90. En l’état de ces constatations et appréciations, la clause attributive de juridiction prévalant sur l’article 14 du code civil, la décision renvoyant les appelantes à mieux se pourvoir est justifiée et sera en conséquence confirmée.
Sur les frais et dépens ;
91. Il y a lieu de condamner les compagnies d’assurance, qui succombent dans leur appel, aux dépens.

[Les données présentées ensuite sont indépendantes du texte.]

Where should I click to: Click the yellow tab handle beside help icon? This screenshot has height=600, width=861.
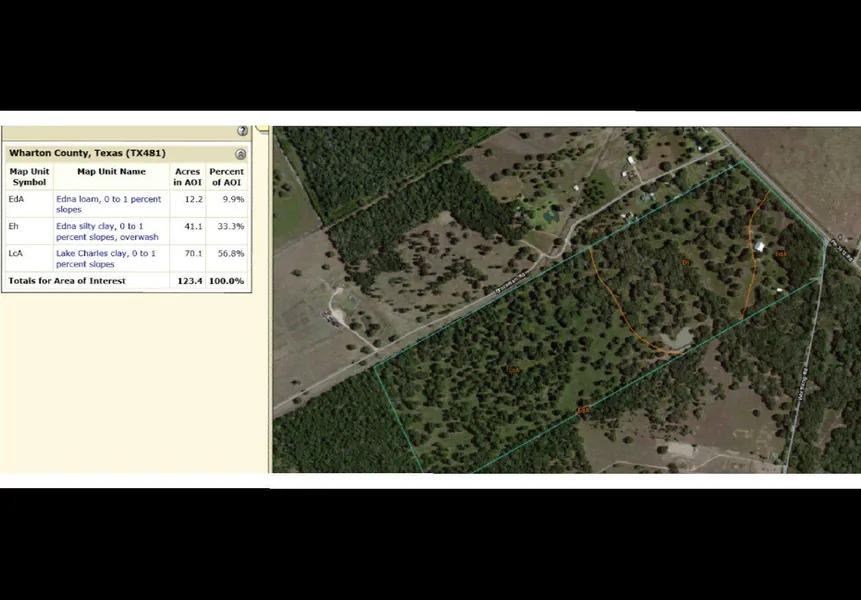(262, 130)
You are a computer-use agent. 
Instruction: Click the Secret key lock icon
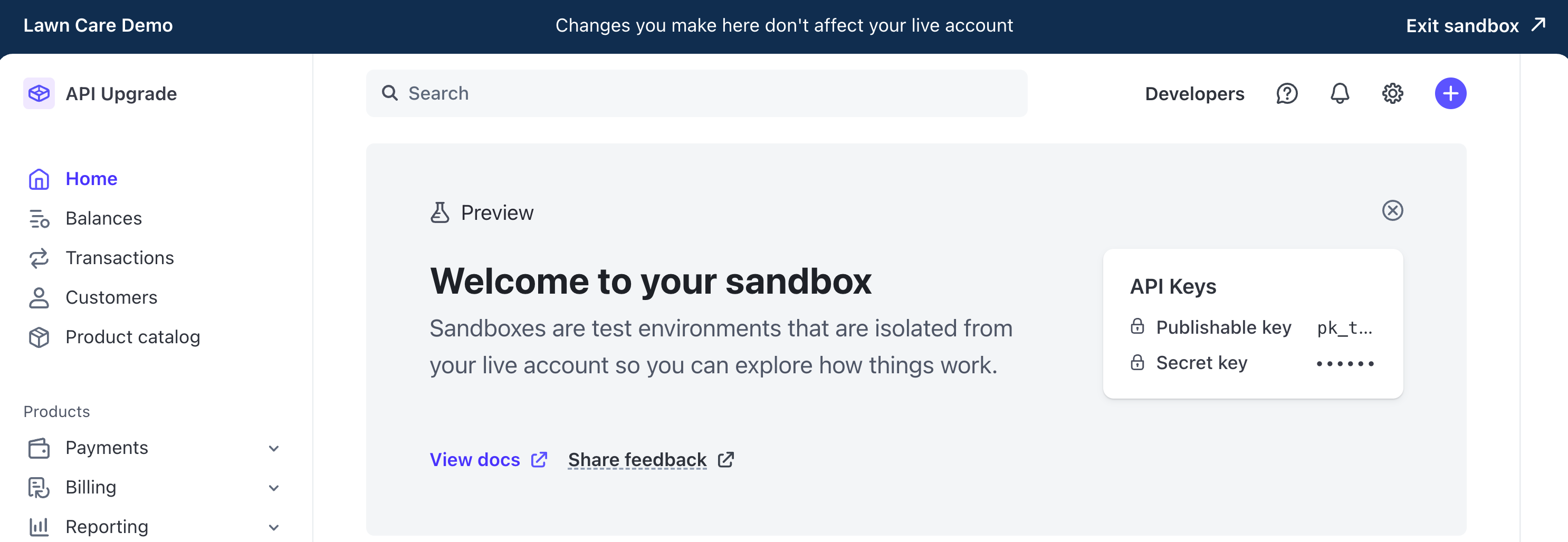pyautogui.click(x=1137, y=363)
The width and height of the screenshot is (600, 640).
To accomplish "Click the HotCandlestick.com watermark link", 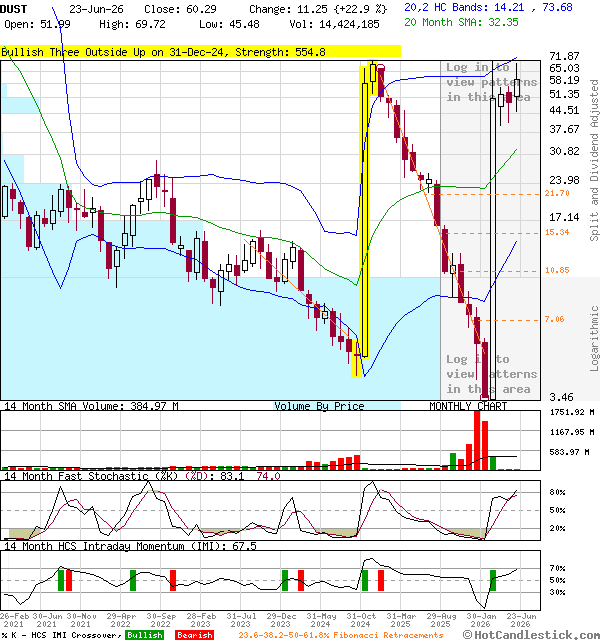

92. En outre, elles doivent être condamnées à verser à la société Eukor qui a dû exposer des frais irrépétibles pour faire valoir ses droits, une indemnité au titre de l’article 700 du code de procédure civile qu’il est équitable de fixer à la somme globale de 7 000 euros.
PAR CES MOTIFS,
La cour,
1- Constate l’intervention volontaire de la société XL Insurance Company SE venant aux droits de la société Axa CS Solutions ;
2- Dit l’appel recevable ;
3- Dit que la caducité de la déclaration d’appel n’est pas encourue ;
4- Confirme le jugement rendu le 17 septembre 2019 par le tribunal de commerce dans toutes ses dispositions ;
5- Condamne les sociétés XL Insurance Company SE venant aux droits d’ Axa CS Solutions Assurance, CNA Insurance Company Limited, Aig Europe Ltd, XL Insurance Company Lt, Royal & Sun Alliance Insurance Plc, Ka Koln Asserkuranz Agentur Gmbh, et Torus Insurance Marketing, à payer à la société Eukor Car Carriers Inc. la somme globale de 7 000 euros au titre de l’article 700 du code de procédure civile ;
6- Condamne les sociétés XL Insurance Company SE venant aux droits d’ Axa CS Solutions Assurance, CNA Insurance Company Limited, Aig Europe Ltd, XL Insurance Company Lt, Royal & Sun Alliance Insurance Plc, Ka Koln Asserkuranz Agentur Gmbh, et Torus Insurance Marketing aux dépens.